One day, many years ago, I found myself wandering a restaurant parking lot in the rain. Head down, scanning the ground, desperate for what I sought, I zigzagged back and forth, intent on my mission, oblivious to the weather and ignoring passersby. I probably looked like I had lost my keys, but that was not the case. I drifted to the small community square, next door, still on the hunt, while my kids sat inside with our friends. What on earth was I looking for, in this seemingly haphazard manner? A plant.
You see, we had been camping and my nine year old daughter was covered in mosquito bites that morning, making it quite impossible to enjoy breakfast, as she squirmed and grumbled her way through our meal. I suppose I could have run down the block and purchased some Calamine lotion to meet our needs, but I knew that the plant I sought would work so much better than any store bought medicine. Plants always seem to know what we need, whereas human made medicines only do what they were made to do. They are symptom relievers but do not actually assist the body in doing what it does best: heal itself.
So what was this amazing plant that I could not live without, on that long ago, rainy, day? The lowly Plantain or Plantago major. Yep, a weed that most people spend time criticizing and eradicating. This plant has saved me from my kids’ ailments and complaints, more often than I can recount.
The magic of Plantain can be found in its active chemical constituents. Plantain leaves contain large amounts of aucubin, an anti-microbial agent, and allantoin, which stimulates cellular growth and tissue regeneration. They are high in mucilage, which reduces pain and discomfort, and astringent, meaning that they draw things out. The seeds are the active ingredient in Metamucil.
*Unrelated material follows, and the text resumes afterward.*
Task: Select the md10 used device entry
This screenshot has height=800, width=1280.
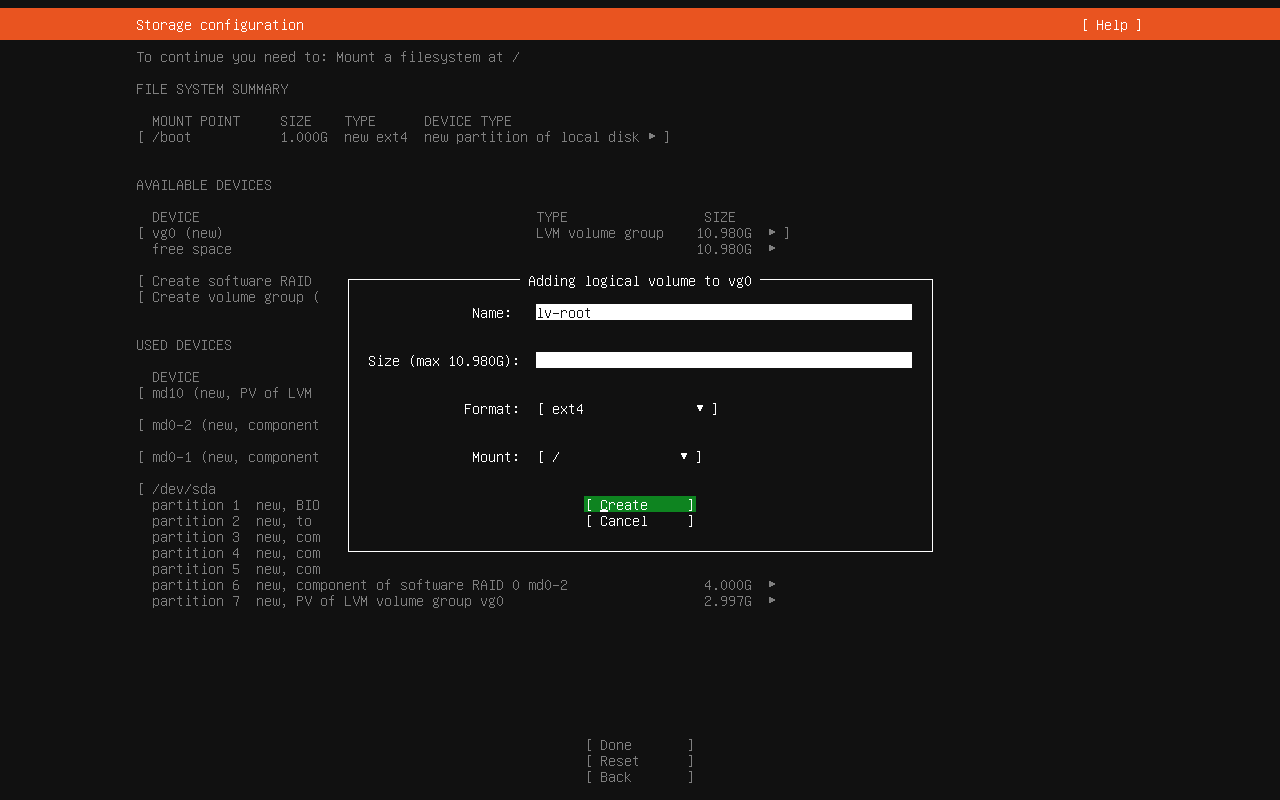Action: pyautogui.click(x=231, y=393)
Plantain also happens to be a very nutritious wild edible, that is high in calcium and vitamins A, C, and K. The young, tender leaves can be eaten raw in salads, and the older leaves can be used in stir frys, boiled in stews, or made into chips.
Mountain Rose Herbs says this about Plantain:
Plantain has been used as a panacea in some Native American cultures and with some very good reasons. Many of its active constituents show antibacterial and antimicrobial properties, as well as being anti-inflammatory and antitoxic. The leaves, shredded or chewed, are a traditional treatment for insect and animal bites and the antibacterial action helps prevent infection and the anti-inflammatory helps to relieve pain, burning, and itching. There is some investigation ongoing to study its affects on lowering blood sugar.
And what was I going to do with these Plantain leaves, once I found them? Why, make a spit poultice, of course. My very most favorite way to use Plantain, is to take the newly harvested leaves, rinse them off, and chew them up into a mush to place on the affected area. While this may sound a bit disgusting, Plantain actually just tastes, well, green. Like lettuce, really. Sure it is a bit drying, due to the astringent properties, but, to me, all those nutrients that I am ingesting as I chew, more than make up for the slightly dry mouth that follows.
Found in Nature worldwide, Plantain leaves have been used both internally and externally for documented millennia as a first aid remedy, and their mighty powers have now been proven by modern day science. Besides relieving the itch and sting of mosquito bites, Plantain has been most helpful to me in treating wasp and bee stings, muting the pain of sunburn, and stopping bleeding in all manner of cuts and scrapes. I really could not live without this most marvelous and humble of plants.
Safe harvesting practices recommend that we only take plants from the wild that are 50 feet from a well traveled road, or, at the very least, along a seldom used road or walkway. That is not always the case with Plantain, however, as it seems to prefer to grow, like dandelions, mostly where the people are. The best that I could hope for, in this current scenario, was that the rain had washed off any probable surface traces of heavy metals and dog pee. Being a nurse, I reminded myself that urine is sterile, and moved on.
After about 10 minutes of searching, I found some most magnificent volunteers, hiding under a bush near the back of the square. I remembered to say a very heartfelt prayer of thanksgiving for this bounty as I picked leaves and shoved them into my mouth, hoping vaguely that I did not look too crazy to passersby as I crouched down, talking to myself , alone, in the rain, while eating weeds, in a public park.
Triumphantly, I marched back to the restaurant, my mouth brimming with this most valuable medicine. I seated myself at our table and began applying this sanity saving poultice to my daughter’s myriad of bites, much to the relief of her, the rest of the party at our table, and, quite possibly, the entire restaurant, as my daughter had been very vocal about her discomfort, for a good half hour. Within minutes, however, the wonderfully soothing powers of Plantain began to take effect and we were all able to finish our meal in relative comfort and quiet. I have never known Calamine lotion to work that quickly, or that well. All Hail the Plant People!